Content starts

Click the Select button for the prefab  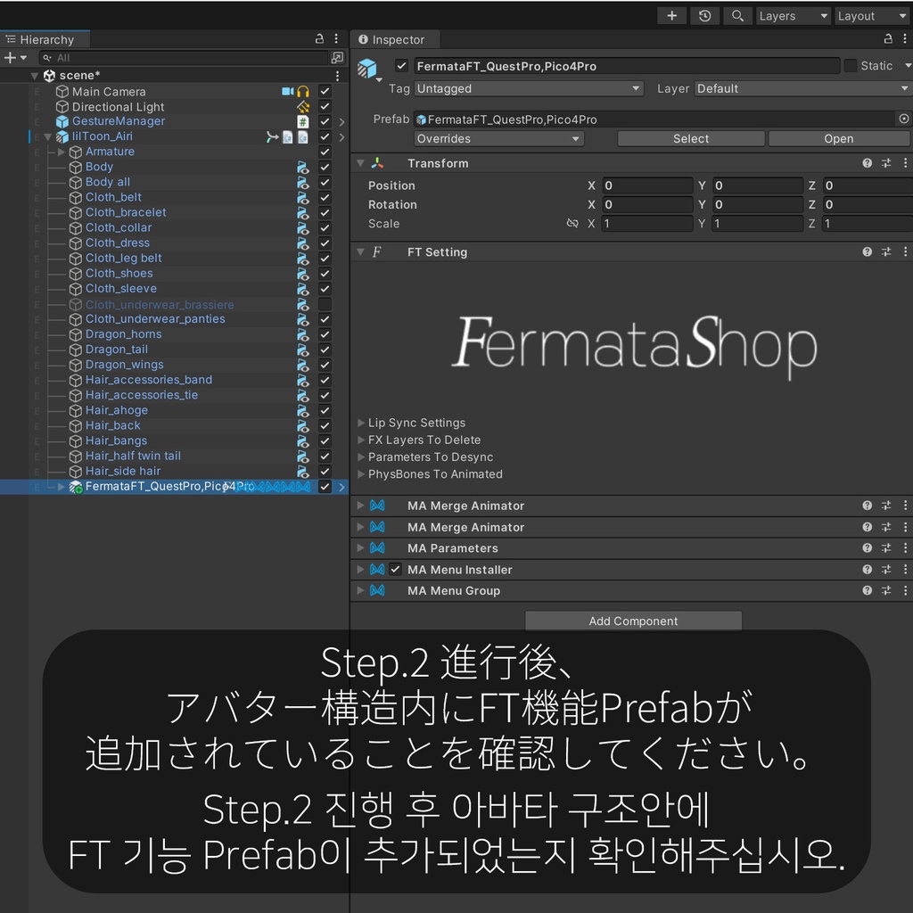click(691, 138)
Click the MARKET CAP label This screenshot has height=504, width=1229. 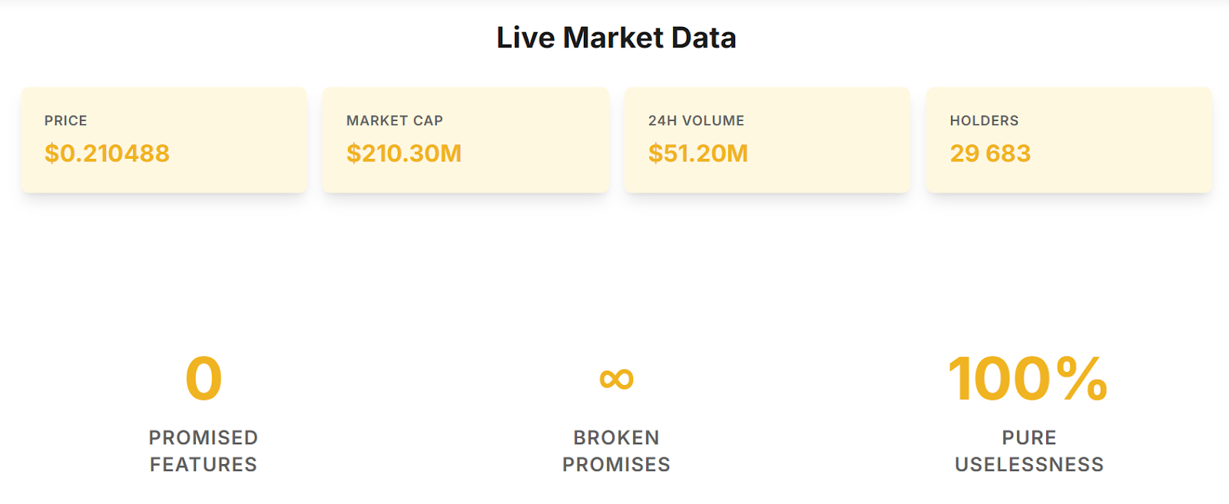395,120
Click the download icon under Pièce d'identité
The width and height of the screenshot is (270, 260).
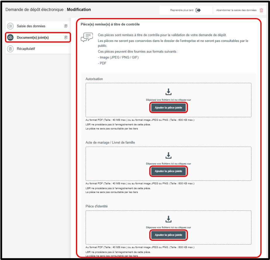pos(168,219)
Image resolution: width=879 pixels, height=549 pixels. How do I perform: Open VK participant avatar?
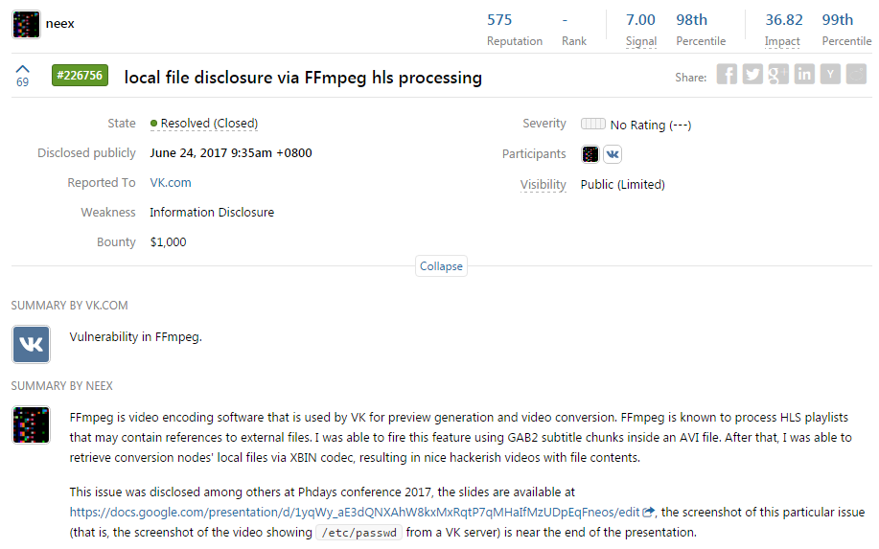point(613,154)
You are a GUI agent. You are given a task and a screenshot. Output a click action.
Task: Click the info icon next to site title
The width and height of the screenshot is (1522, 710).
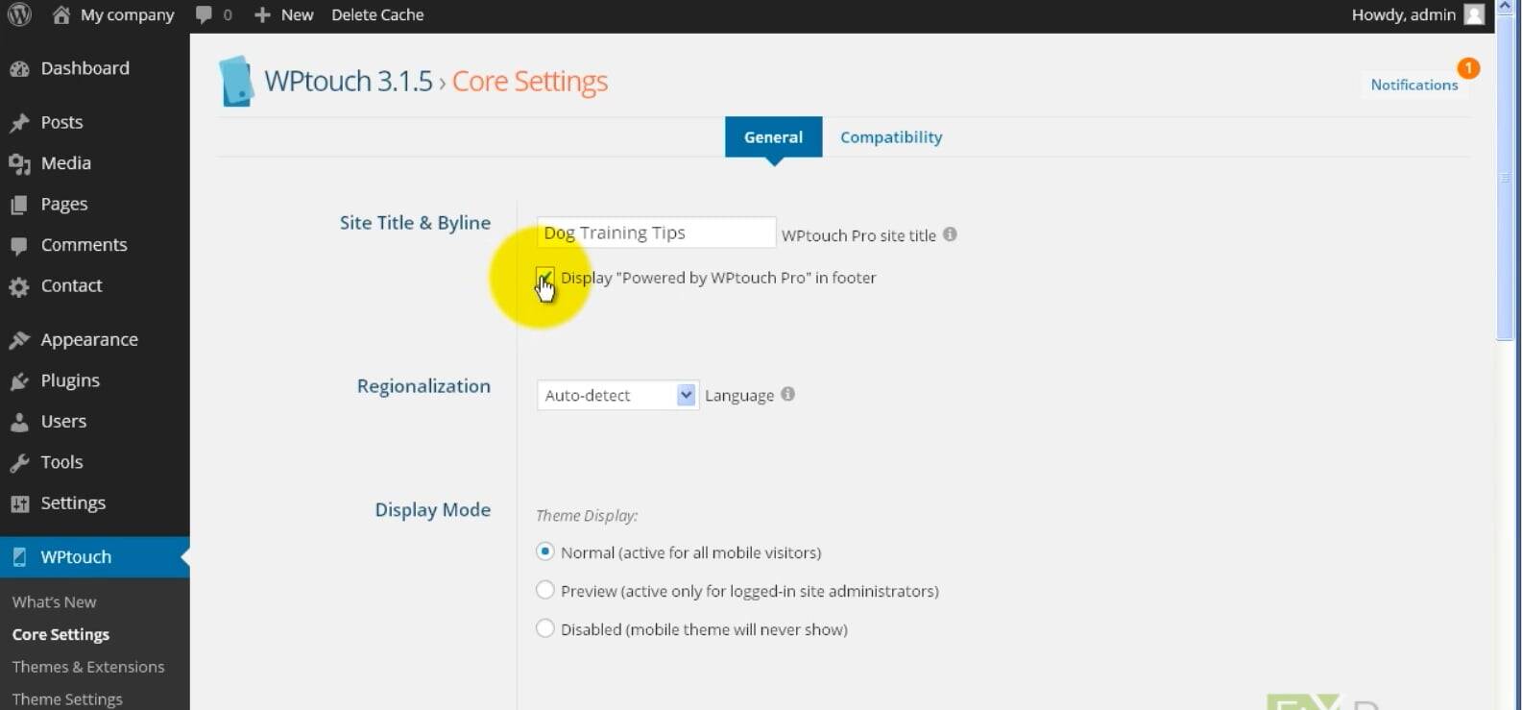pyautogui.click(x=950, y=234)
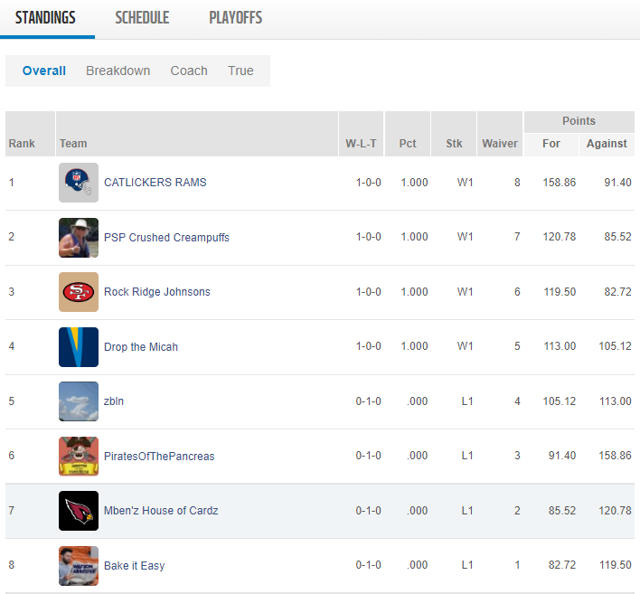Open the CATLICKERS RAMS team link
Image resolution: width=640 pixels, height=594 pixels.
click(x=155, y=183)
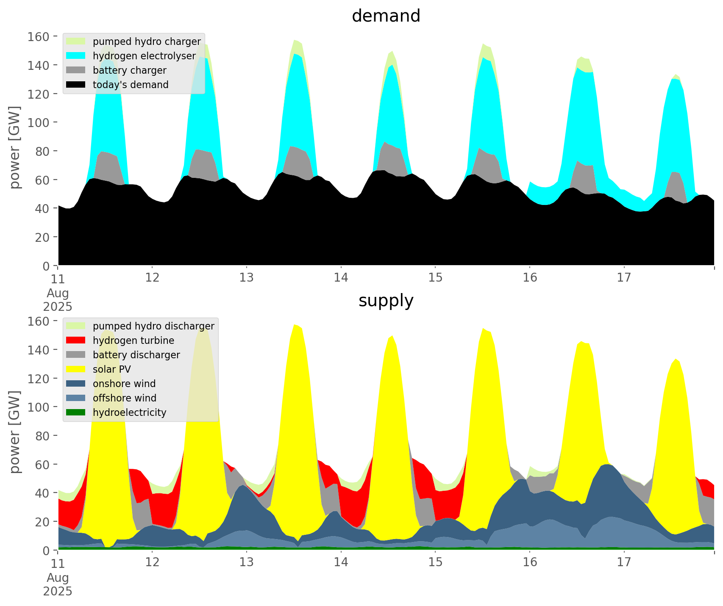Click the red hydrogen turbine legend swatch
The width and height of the screenshot is (723, 606).
pyautogui.click(x=76, y=340)
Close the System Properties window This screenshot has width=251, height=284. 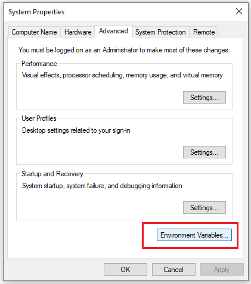[239, 11]
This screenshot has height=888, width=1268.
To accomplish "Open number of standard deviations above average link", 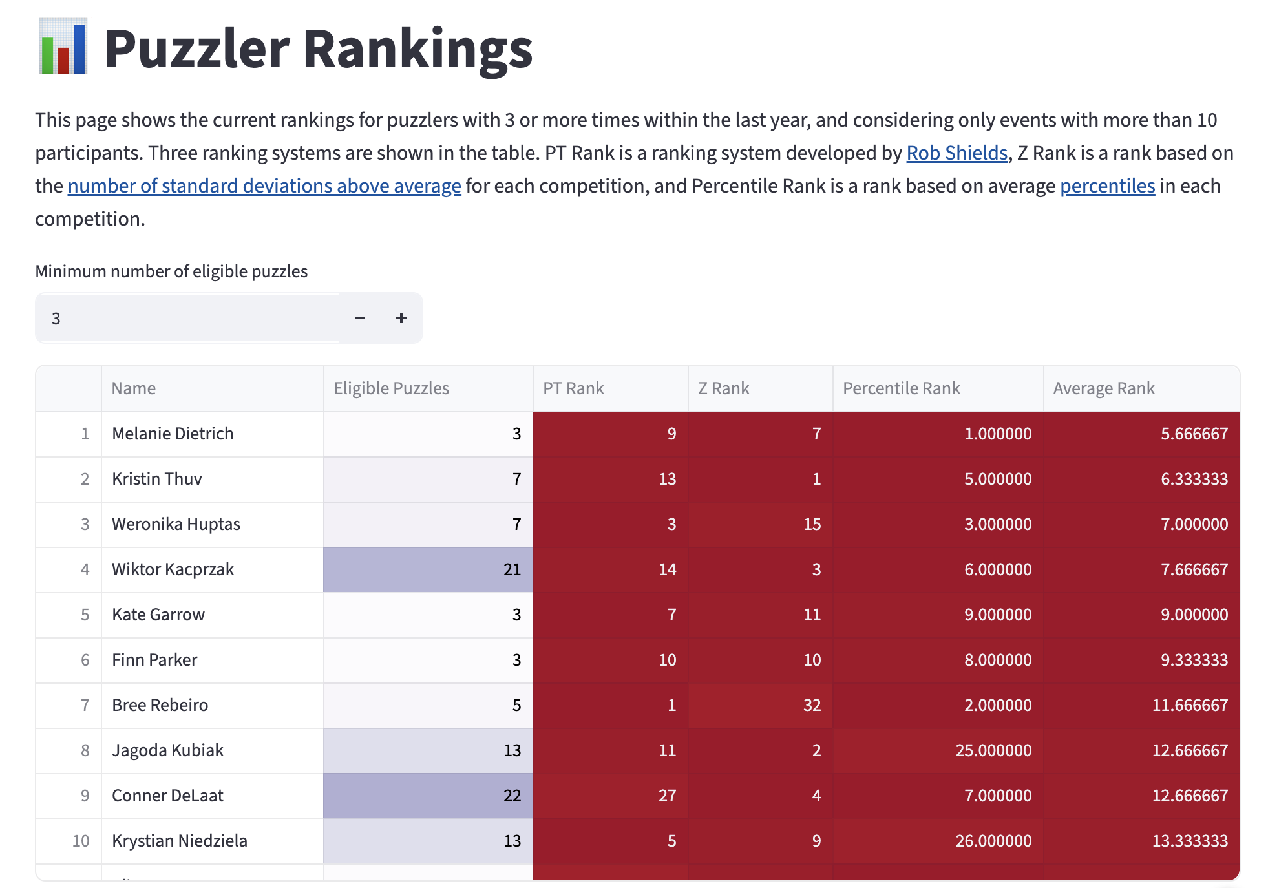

Content ends

_Problem to solve_
Go through the listing and copy each line that includes the string "icon".

_Result of this exercise_
Click the download icon under Pièce d'identité
Task: Click the info icon next to site title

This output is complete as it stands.